Un primer conflicto se encuentra en el hecho de que la expansión de la libertad individual implica el ejercicio de la misma al nivel histórico cultural permitido, lo que choca con aquel punto de la función política que se refiere a asegurar el ordenamiento social, que siempre de una u otra manera conlleva limitaciones al ejercicio de la libertad individual. La conciliación del conflicto se halla en la figura de la democracia, entendida no sólo como mecanismo electoral, sino también como recurso de manifestación de las libertades individuales y como encuentro de las mismas para definir las pautas de conductas sociales. Esto quiere decir, a su vez, que la democracia es o debiera ser tan móvil en su desarrollo como lo es el proceso de individualización de la libertad.

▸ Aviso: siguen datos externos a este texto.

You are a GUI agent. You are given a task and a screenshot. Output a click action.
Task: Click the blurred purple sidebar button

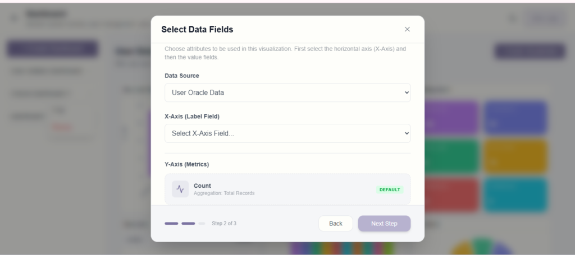(52, 49)
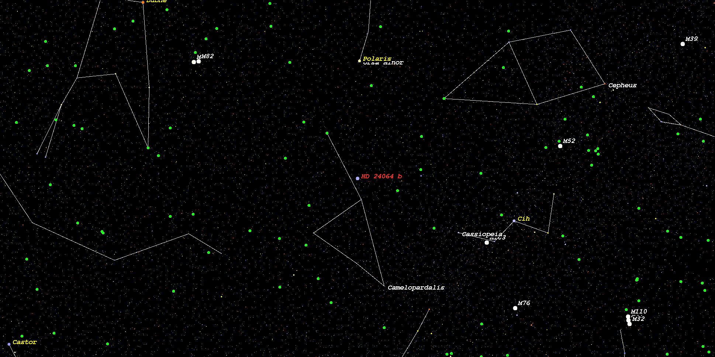Screen dimensions: 715x357
Task: Click the yellow Cih label
Action: point(524,218)
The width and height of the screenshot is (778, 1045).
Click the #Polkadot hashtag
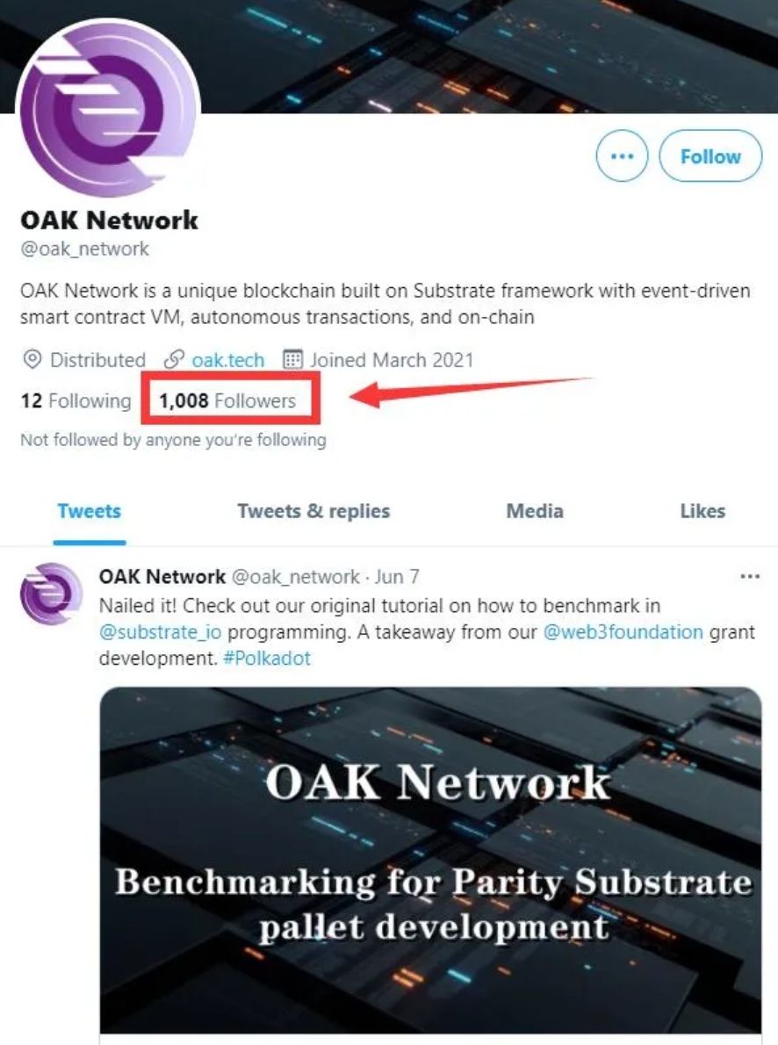pyautogui.click(x=267, y=659)
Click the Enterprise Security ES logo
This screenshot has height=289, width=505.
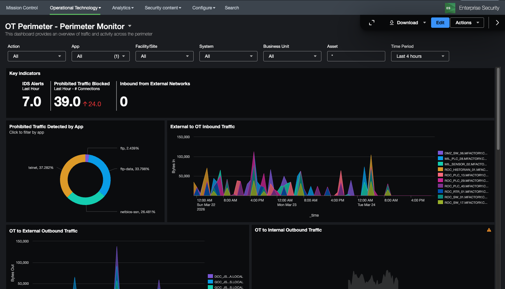click(450, 8)
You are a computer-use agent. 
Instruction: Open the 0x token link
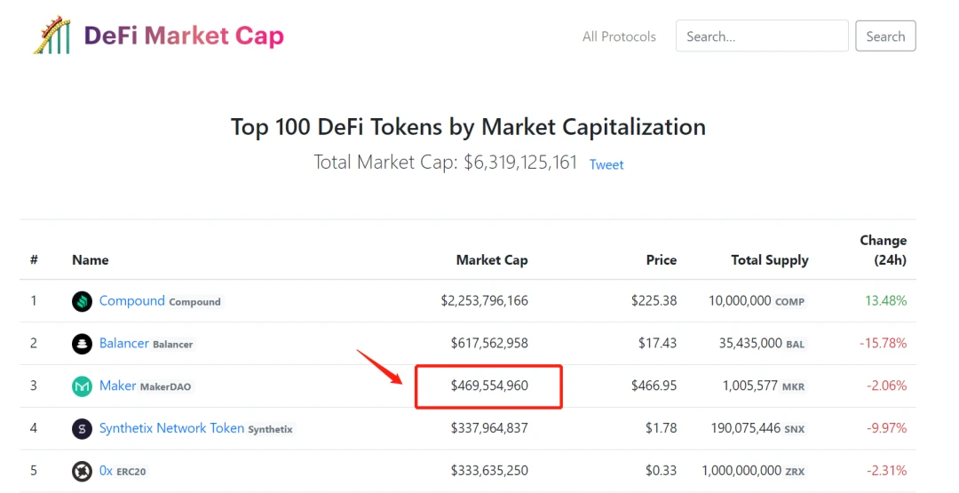coord(106,471)
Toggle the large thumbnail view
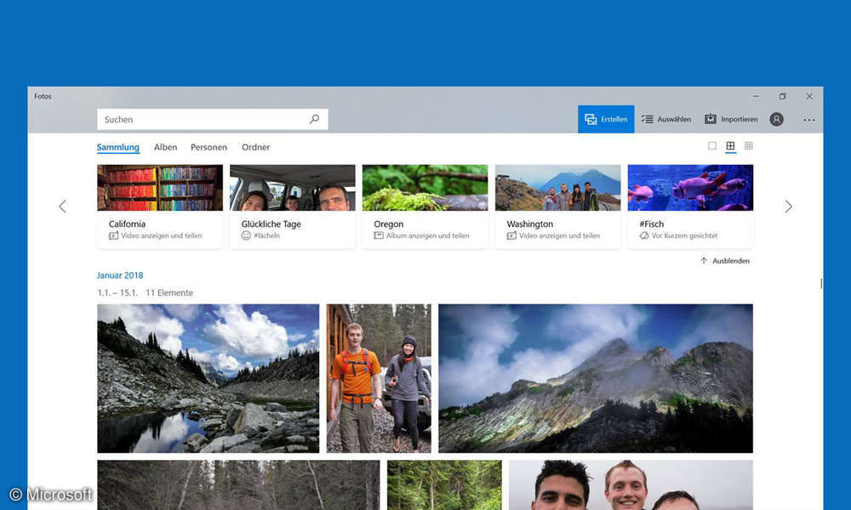The height and width of the screenshot is (510, 851). coord(712,146)
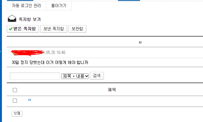Click the 05.26 16:46 timestamp
Image resolution: width=203 pixels, height=122 pixels.
56,52
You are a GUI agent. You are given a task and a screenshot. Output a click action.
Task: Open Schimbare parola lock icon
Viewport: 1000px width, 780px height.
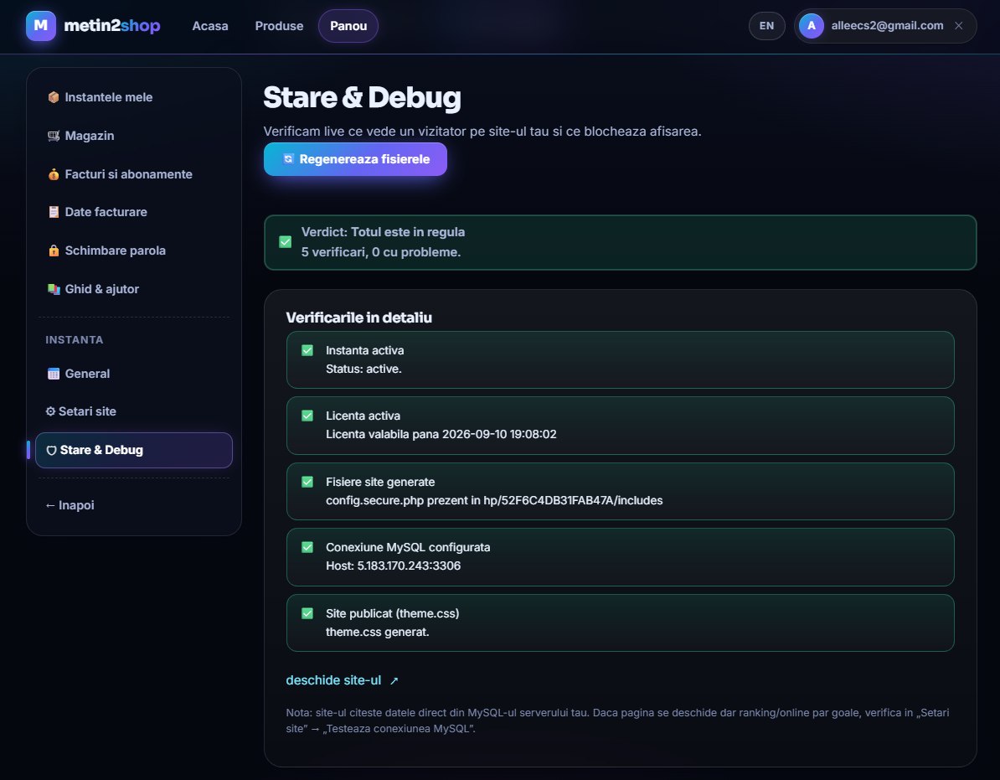point(54,251)
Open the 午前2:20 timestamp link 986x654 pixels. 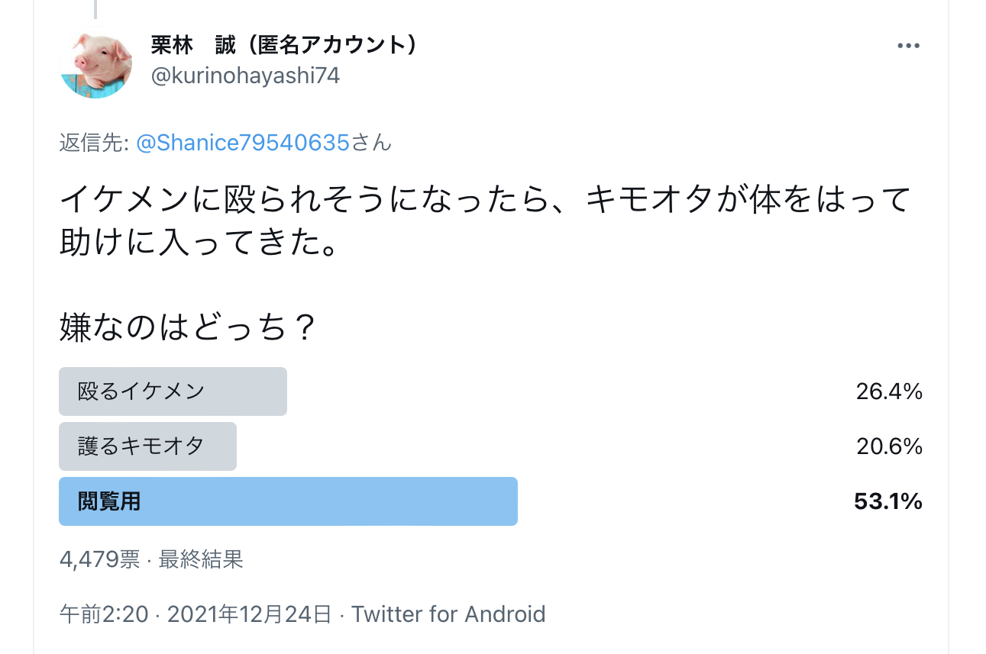[x=104, y=614]
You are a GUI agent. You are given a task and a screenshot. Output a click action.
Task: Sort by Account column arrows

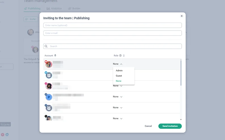(x=55, y=56)
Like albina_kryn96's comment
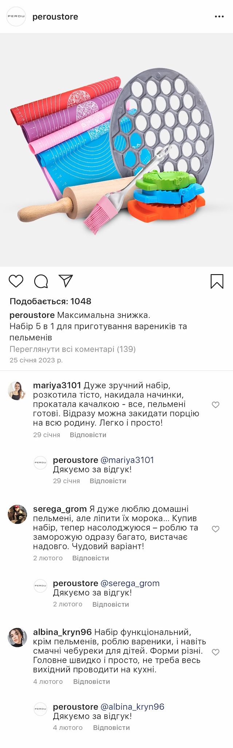Image resolution: width=233 pixels, height=748 pixels. click(x=216, y=652)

Y un segundo conflicto mucho más significativo se vincula a la interrogación que de la política hace la individualización de la libertad. En el fondo, esta última afecta, disminuyendo, el rol de las relaciones de poder que explican la política y sus instituciones. De allí, que resulte al menos ingenuo suponer que la política como actividad profesional, es decir, restringida a la práctica de los políticos y sus instancias, estimule siempre espontánea y voluntariamente la libertad individual. Y esta duda no surge de un cuestionamiento de la moralidad subjetiva de los políticos, sino de la objetividad de la política. Sería demasiado azaroso confiar en que la política en sí, en manos exclusivas de sus profesionales, asegure la finalidad ética de la que se habla. Es en la sociedad y en sus individuos donde descansa la posibilidad de la realización de esa finalidad. Lo que nos retorna nuevamente a la cuestión de la democracia. En este caso, la democracia deviene también en fórmula contraria a la asignada tradicionalmente, a saber, la delegación de poder, y se convierte en recurso para restar poderes en la medida en que la conveniencia social progresa en relaciones sociales sustentadas en momentos superiores de libertad individualizada.